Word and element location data

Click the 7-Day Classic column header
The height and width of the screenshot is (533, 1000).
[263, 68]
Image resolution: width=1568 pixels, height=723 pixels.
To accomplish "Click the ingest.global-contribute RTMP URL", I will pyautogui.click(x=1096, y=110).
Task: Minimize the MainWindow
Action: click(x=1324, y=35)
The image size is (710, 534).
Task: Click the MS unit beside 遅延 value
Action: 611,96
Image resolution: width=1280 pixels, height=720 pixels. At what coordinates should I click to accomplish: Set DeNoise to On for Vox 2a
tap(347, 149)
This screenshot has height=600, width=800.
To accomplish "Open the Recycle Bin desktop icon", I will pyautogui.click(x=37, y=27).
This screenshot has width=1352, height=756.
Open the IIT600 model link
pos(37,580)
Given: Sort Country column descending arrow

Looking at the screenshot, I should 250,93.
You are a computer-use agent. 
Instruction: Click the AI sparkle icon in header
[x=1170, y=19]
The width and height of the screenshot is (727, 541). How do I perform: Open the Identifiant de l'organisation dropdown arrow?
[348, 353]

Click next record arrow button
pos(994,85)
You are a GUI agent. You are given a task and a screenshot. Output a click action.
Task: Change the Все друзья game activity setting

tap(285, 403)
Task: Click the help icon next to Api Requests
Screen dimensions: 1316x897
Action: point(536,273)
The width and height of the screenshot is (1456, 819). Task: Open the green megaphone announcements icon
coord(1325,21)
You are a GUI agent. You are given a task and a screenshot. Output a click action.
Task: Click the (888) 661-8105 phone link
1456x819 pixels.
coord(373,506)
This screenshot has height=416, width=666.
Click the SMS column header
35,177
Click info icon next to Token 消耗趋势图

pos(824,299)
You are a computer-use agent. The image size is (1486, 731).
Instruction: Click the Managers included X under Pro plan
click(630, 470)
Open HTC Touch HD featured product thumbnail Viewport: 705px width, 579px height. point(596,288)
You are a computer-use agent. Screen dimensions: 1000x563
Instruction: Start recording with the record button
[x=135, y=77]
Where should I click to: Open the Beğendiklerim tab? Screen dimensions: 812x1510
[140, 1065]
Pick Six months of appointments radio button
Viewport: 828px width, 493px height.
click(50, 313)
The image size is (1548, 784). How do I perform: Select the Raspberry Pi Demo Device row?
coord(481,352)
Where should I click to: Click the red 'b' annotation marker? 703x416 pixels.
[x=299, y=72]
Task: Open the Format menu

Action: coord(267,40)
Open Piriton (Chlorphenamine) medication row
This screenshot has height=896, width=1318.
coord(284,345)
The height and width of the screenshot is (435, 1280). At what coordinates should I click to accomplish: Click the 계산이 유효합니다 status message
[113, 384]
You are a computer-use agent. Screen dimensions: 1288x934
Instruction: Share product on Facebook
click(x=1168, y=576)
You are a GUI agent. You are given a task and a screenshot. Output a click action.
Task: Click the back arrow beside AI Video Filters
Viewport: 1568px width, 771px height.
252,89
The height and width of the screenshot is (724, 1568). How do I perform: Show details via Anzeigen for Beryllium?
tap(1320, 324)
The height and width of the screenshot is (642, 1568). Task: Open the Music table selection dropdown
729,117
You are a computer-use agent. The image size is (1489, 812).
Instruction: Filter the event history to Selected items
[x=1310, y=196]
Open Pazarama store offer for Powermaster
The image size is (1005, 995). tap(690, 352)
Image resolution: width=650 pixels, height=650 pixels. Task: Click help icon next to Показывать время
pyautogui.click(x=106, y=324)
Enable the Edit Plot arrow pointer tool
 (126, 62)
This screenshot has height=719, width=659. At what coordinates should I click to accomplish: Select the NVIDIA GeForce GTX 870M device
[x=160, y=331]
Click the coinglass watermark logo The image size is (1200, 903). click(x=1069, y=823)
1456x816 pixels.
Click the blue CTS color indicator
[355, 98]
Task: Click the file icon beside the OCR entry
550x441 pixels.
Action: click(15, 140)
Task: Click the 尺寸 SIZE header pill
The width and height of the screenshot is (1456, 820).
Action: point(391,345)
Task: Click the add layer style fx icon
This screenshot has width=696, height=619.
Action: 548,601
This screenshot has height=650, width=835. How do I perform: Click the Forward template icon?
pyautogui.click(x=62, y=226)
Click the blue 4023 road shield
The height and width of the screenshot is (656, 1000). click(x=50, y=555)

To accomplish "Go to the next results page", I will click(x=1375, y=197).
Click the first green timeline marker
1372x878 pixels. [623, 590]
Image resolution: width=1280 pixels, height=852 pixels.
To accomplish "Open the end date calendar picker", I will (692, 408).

EXERCISE REQUIREMENTS
Repeat the lines of the listing from the one containing "Click the blue 4023 road shield" through the one containing "1372x878 pixels. [623, 590]", both included.

THE ANSWER
Click the blue 4023 road shield
The height and width of the screenshot is (656, 1000). click(x=50, y=555)

To accomplish "Go to the next results page", I will click(x=1375, y=197).
Click the first green timeline marker
1372x878 pixels. [623, 590]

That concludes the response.